Bay Reflection
Farewell: Busch's Chesapeake Inn
by Christopher Heagy


Coil up your ropes,

and anchor here,

till better weather,

doth appear.

   -Plaque with a wooden captain in the Snug Harbor room

The parking lot fills up one final time October 11. Customers flow through the doors and around the restaurant. But today, they are not serving food. Mounted fish, silverware, coffee cups and artwork are on the menu.

A felt sign in the hallway advertises the catered platters and lobster prices. The plastic letters are gone but the words remain, dark blue on a faded background. The liquor bottles that held the final drinks linger on carts in the bar.

The gigantic sign off Route 50 for Busch's Chesapeake Inn, a landmark for locals and visitors has a simple message: "Thanks for 53 years."

Busch's is a maze of rooms. "The Red Lobster," "The Severn Room," "The Diver's Den," "The FO'c'SLE," "The Chart Room," "The Mainbrace," "The Chesapeake Room" and "Snug Harbor." One room turns into the next, hallways lead to server stations, wine cellars, nooks and crannies. A slow horn rhythm pours out of the speakers throughout the restaurant, sounding a final encore to the character that is vanishing.

The sounds of the auction grow. "Say hundred dolla', hundred dolla' bid, hundred dolla' bid, let's go. One an' a quarter, one an' a quarter, one an' half, one an' a half. Twooo hundred dollars. We got a sale goin' on."

Things always start small. In 1946, Route 50 was just a two-lane road. The Bay Bridge was still a dream a half-dozen years away. Ferry boats connected us to the Eastern Shore, and a small restaurant opened just east of Annapolis.

The building was 20 feet by 20 feet, without plumbing or electricity. Busch's started as a hamburger stand on the side of the road, serving food, lemonade and cold beer. As years passed, Annapolis spread, Route 50 expanded, and Busch's grew with it all.

The first restaurant was 16,000 square feet when it burned down in November of 1977. It took over a year, but the new restaurant grew even bigger: 22,000 square feet. For five decades the Buschs' goal remained consistent. As the menu says, "Fine dining in True Maryland Tradition."

A wine cork wreath sells for $10, a salt-water fish tank costs $100, a huge mounted blue marlin brings the Busch family $300.

News broke in late September that Busch's would be closing its doors. Wawa Food Markets made an offer, and the family accepted. October 3 was the restaurant's final day.

____________________

# Stated exercise
From the piece on the closing of Busch's Chesapeake Inn, copy word for word the part starting with "A felt sign" and going on through "that is vanishing.".

# Supplied entries
____________________

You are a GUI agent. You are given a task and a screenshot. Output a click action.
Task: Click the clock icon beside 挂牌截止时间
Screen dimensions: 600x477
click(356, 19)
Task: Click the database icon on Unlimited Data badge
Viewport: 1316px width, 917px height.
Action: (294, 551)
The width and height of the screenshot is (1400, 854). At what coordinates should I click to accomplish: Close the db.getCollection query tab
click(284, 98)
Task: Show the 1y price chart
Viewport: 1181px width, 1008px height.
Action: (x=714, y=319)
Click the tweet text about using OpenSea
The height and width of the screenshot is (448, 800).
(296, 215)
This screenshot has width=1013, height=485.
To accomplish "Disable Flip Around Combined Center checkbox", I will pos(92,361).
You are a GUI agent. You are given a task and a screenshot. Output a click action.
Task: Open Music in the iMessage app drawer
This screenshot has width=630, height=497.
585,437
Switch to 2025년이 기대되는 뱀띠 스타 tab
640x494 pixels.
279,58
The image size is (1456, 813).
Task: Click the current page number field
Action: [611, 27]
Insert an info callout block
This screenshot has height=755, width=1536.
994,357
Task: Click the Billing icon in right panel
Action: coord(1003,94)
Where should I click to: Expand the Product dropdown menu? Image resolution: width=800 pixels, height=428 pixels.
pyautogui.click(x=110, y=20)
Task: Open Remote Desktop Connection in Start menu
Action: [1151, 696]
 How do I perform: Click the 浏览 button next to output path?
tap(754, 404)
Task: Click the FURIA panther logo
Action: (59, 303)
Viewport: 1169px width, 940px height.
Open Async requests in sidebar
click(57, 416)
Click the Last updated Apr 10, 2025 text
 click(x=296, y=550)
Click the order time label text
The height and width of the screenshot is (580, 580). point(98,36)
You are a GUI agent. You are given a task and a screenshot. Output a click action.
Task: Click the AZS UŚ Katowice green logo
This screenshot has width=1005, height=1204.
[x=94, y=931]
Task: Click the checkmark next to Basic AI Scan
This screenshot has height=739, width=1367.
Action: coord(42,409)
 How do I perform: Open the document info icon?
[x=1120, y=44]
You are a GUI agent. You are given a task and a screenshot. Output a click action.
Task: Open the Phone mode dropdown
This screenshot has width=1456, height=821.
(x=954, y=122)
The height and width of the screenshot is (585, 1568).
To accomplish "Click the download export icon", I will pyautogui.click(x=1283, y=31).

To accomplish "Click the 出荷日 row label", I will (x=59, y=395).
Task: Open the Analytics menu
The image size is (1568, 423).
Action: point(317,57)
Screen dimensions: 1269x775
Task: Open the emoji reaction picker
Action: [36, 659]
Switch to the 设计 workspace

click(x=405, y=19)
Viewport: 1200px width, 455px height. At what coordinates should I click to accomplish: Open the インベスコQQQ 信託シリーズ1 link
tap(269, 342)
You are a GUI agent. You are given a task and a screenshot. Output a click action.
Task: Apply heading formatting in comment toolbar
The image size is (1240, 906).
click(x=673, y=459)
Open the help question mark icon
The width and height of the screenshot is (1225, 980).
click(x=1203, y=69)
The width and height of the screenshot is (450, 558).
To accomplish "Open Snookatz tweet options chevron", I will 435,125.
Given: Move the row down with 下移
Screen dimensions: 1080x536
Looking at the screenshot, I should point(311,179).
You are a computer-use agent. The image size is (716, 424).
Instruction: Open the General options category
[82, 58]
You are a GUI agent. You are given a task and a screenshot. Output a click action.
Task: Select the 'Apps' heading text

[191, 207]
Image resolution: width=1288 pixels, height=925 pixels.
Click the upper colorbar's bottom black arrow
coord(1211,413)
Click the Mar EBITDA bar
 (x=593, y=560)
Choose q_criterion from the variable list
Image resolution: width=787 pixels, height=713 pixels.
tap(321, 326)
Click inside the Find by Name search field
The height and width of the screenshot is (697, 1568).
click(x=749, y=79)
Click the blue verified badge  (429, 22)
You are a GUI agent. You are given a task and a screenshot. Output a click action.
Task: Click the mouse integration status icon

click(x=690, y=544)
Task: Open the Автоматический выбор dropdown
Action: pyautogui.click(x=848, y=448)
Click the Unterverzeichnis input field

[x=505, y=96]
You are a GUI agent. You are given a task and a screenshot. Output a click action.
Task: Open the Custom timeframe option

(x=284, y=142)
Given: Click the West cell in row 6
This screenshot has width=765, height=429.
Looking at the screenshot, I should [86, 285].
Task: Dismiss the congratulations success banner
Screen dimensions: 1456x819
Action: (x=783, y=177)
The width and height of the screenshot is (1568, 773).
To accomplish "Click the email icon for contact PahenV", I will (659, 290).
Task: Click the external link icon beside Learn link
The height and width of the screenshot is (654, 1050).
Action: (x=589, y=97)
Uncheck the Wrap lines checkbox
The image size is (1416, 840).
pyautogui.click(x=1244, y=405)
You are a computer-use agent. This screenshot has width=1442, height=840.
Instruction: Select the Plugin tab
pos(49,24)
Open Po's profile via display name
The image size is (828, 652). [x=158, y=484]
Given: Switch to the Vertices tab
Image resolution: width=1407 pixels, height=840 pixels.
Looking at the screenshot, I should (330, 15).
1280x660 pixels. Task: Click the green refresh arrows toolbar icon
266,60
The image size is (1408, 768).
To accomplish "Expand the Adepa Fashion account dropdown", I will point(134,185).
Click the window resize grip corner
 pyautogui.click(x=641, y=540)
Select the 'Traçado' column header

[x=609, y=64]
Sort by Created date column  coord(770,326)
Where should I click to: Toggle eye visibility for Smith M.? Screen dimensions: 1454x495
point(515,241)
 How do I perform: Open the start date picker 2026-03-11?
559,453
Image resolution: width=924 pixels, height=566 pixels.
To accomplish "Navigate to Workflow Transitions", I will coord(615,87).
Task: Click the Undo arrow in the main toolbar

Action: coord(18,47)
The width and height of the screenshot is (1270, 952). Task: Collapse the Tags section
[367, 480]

____________________

# Exercise answer
A felt sign in the hallway advertises the catered platters and lobster prices. The plastic letters are gone but the words remain, dark blue on a faded background. The liquor bottles that held the final drinks linger on carts in the bar.

The gigantic sign off Route 50 for Busch's Chesapeake Inn, a landmark for locals and visitors has a simple message: "Thanks for 53 years."

Busch's is a maze of rooms. "The Red Lobster," "The Severn Room," "The Diver's Den," "The FO'c'SLE," "The Chart Room," "The Mainbrace," "The Chesapeake Room" and "Snug Harbor." One room turns into the next, hallways lead to server stations, wine cellars, nooks and crannies. A slow horn rhythm pours out of the speakers throughout the restaurant, sounding a final encore to the character that is vanishing.